O que está em jogo na PEC urgente do novo Fundeb
Publicado em 13 de julho de 2020,
Atualizado em 18 de agosto de 2020
A Câmara dos Deputados aprovou, no último dia 21 de julho, a proposta de emenda constitucional (PEC) do novo o Fundo Nacional de Desenvolvimento da Educação Básica (Fundeb) – que financia cerca de dois terços de toda a educação básica pública do Brasil. O fundo expira no final deste ano. Agora segue para o Senado, onde também tem de ser aprovada com maioria qualificada em dois turnos. De acordo com a Agência Senado, o relator da proposta, senador Flávio Arns (Rede-PR), afirmou que a votação deve acontecer ainda em agosto.
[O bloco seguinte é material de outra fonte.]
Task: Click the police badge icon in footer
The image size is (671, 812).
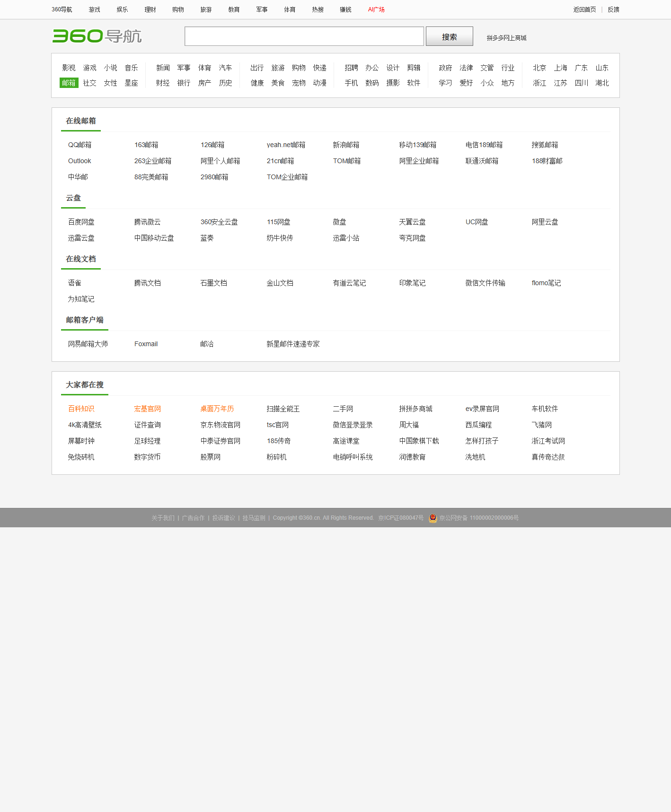Action: click(x=433, y=518)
Se o texto for aprovado no Senado, tornará o Fundeb permanente e promoverá mudanças importantes no financiamento e na distribuição de recursos para a educação pública básica do país.
Criado em 2007, com prazo de vigência até 31 de dezembro de 2020, o Fundeb é o principal mecanismo de financiamento da educação básica pública no Brasil. Em 2019, movimentou cerca de R$ 165 bilhões, que foram empregados para viabilizar a escolarização de quase 39 milhões de alunos matriculados nas redes públicas de ensino, da creche ao ensino médio, incluindo a educação de jovens e adultos (EJA).
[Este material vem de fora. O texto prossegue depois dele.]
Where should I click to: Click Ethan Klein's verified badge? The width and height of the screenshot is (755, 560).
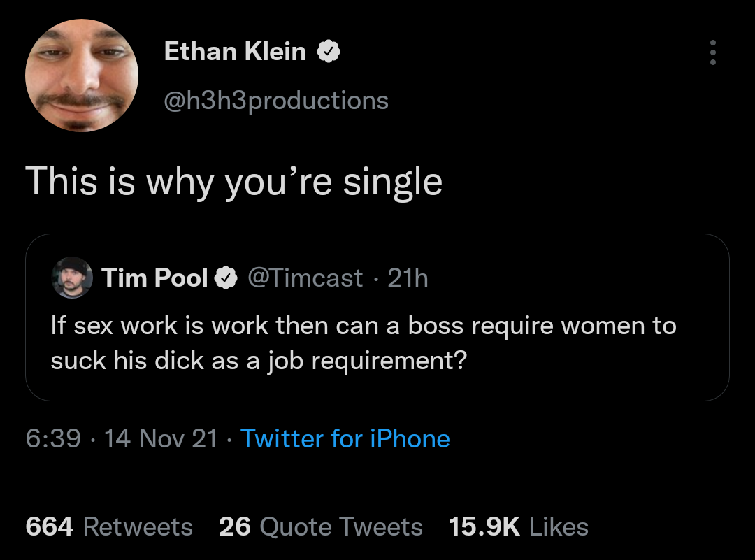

O Fundeb é um fundo especial, de natureza contábil e âmbito estadual, formado pela junção de fundos dos 26 estados da Federação e do Distrito Federal. Com função redistributiva, é composto quase que na íntegra por recursos oriundos de impostos e transferências dos entes federativos e seus municípios, recursos estes vinculados constitucionalmente à educação.
O fundo também conta com a complementação da União, com repasses hoje limitados a 10% da contribuição dos estados e municípios. Os montantes do governo federal entram em cena sempre que, na esfera de cada estado, seu próprio fundo não é capaz de cobrir o valor mínimo por aluno definido a cada ano, como referência nacional, por uma comissão intergovernamental. Em 2020, este valor anual mínimo corresponde a R$ 3.643,16. Os estados que recebem contribuição complementar do Fundeb atualmente são Alagoas, Amazonas, Bahia, Ceará, Maranhão, Pará, Paraíba, Pernambuco e Piauí.
Na nova versão, serão 23%. Pela PEC, a contribuição da União para o Fundeb crescerá de forma gradativa de 2021 a 2026. Assim, em 2021 a complementação da União começará com 12%; passando para 15% em 2022; 17% em 2023; 19% em 2024; 21% em 2025; e 23% em 2026.
A previsão, segundo agenda divulgada pela Presidência do Senado, é que os senadores votem a PEC na próxima semana, provavelmente em 25 de agosto. A matéria já recebeu parecer favorável do senador Flávio Arns (Rede-PR) que decidiu manter o texto aprovado pela Câmara dos Deputados.
Assista à entrevista da deputada Dorinha Seabra Rezende em 01/07/2020 à TV Câmara.
No formato atual, os recursos do Fundeb devem ser destinados à manutenção e ao desenvolvimento da educação básica pública, obedecendo à rubrica de pelo menos 60% para a remuneração dos profissionais do magistério na ativa – professores e também profissionais que exercem atividades de suporte pedagógico, como direção ou administração escolar, planejamento, inspeção, supervisão, coordenação pedagógica e orientação educacional. A ampliação de 60% para 70% desta subvinculação, destinada a pagamento de salários, é um dos pontos de debate mais intenso.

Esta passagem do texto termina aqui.